> _ABOUT THIS TASK_:
Filter the records for lines holding the string "Given".
*** INPUT FOR THIS TASK ***
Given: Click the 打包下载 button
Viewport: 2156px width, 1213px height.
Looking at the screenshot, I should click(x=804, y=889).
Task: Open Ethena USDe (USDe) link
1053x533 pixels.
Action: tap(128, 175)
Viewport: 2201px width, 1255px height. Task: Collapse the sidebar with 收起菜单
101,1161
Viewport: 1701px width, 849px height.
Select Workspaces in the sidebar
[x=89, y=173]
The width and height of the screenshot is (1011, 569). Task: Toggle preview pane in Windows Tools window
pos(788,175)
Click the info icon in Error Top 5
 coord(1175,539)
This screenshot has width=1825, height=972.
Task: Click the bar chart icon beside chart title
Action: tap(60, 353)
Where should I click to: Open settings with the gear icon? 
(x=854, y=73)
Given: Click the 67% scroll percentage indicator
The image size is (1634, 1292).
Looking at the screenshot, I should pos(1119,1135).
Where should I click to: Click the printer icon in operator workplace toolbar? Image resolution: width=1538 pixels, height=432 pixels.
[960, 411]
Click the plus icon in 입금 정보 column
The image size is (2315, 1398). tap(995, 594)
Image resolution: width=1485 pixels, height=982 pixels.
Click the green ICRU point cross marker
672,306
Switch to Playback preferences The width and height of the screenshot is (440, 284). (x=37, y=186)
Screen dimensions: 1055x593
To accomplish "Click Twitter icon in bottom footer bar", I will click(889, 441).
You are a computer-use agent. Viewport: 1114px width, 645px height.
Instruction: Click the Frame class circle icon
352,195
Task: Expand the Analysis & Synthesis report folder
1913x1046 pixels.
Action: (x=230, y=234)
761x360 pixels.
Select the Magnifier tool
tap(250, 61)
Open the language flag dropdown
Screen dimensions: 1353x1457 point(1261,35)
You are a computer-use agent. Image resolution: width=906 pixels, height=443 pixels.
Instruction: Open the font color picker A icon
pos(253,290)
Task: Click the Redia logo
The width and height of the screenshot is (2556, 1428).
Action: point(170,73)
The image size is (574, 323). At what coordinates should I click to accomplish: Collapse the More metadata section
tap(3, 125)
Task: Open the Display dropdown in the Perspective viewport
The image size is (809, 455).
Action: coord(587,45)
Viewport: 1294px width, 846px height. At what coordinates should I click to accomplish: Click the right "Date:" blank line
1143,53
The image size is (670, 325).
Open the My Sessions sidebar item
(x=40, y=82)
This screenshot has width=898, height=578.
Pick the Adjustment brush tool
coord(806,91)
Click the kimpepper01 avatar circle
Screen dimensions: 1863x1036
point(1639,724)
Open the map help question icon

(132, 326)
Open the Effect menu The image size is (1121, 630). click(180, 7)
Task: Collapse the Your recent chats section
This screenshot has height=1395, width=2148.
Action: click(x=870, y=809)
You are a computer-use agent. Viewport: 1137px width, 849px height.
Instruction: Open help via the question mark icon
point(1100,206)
***
> _PROBLEM SOLUTION_:
Given: Click the 打包下载 button
Given: Click the 67% scroll percentage indicator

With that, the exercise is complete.